Task data ::
•••

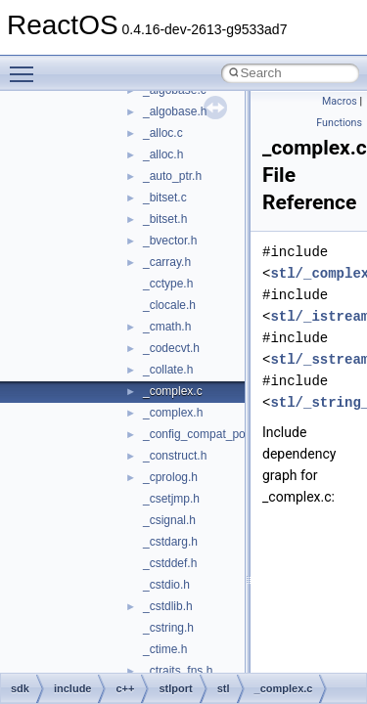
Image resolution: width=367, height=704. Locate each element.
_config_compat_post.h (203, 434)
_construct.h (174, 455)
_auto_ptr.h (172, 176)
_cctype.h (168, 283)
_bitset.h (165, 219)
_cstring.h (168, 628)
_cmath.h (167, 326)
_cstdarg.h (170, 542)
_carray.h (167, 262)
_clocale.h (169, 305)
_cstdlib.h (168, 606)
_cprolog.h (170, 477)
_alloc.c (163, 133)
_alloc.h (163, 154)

•••

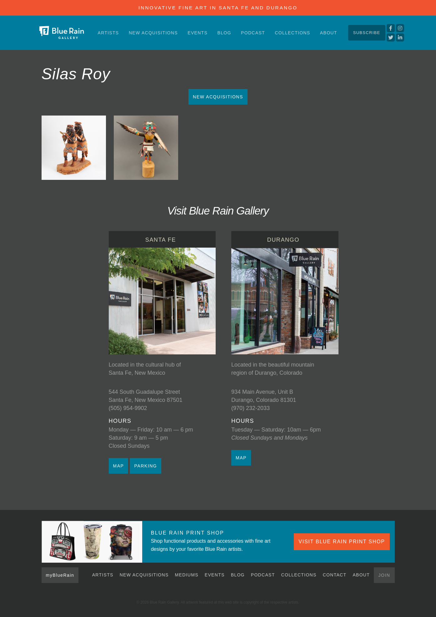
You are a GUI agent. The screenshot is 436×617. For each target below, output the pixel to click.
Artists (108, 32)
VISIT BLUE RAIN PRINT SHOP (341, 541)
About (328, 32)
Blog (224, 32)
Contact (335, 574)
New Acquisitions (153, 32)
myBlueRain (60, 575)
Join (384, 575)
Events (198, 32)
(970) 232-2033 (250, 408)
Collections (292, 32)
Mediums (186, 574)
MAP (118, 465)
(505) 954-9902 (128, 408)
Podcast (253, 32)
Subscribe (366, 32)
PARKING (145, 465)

•••

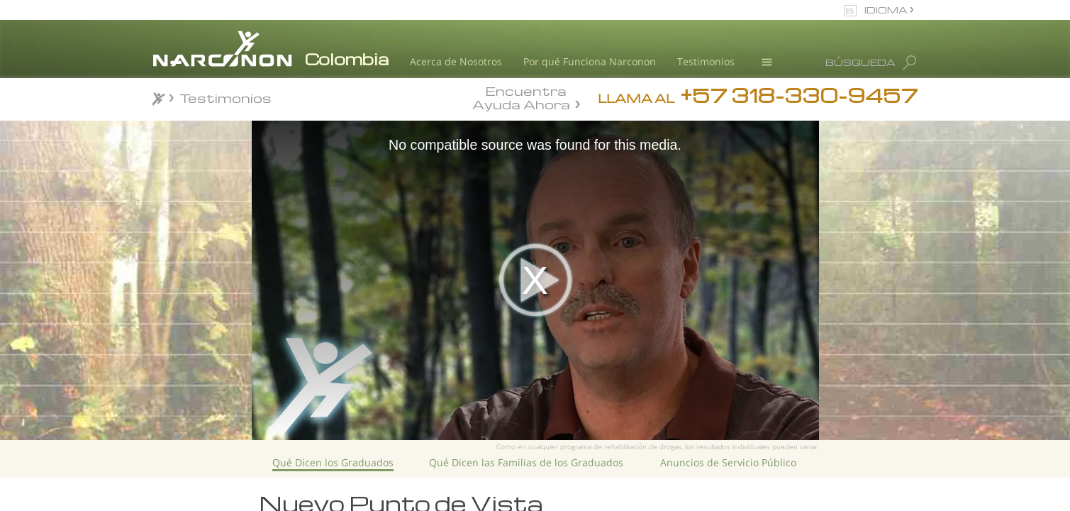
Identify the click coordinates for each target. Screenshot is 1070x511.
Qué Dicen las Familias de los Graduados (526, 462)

•••

Problem requirements ::
Quote the lines of the listing exactly, starting at the line that contains "VISIT BLUE RAIN PRINT SHOP (341, 541)" and ending at the line that contains "Subscribe (366, 32)", with both of those lines included.

Output of the exercise ::
VISIT BLUE RAIN PRINT SHOP (341, 541)
About (328, 32)
Blog (224, 32)
Contact (335, 574)
New Acquisitions (153, 32)
myBlueRain (60, 575)
Join (384, 575)
Events (198, 32)
(970) 232-2033 (250, 408)
Collections (292, 32)
Mediums (186, 574)
MAP (118, 465)
(505) 954-9902 (128, 408)
Podcast (253, 32)
Subscribe (366, 32)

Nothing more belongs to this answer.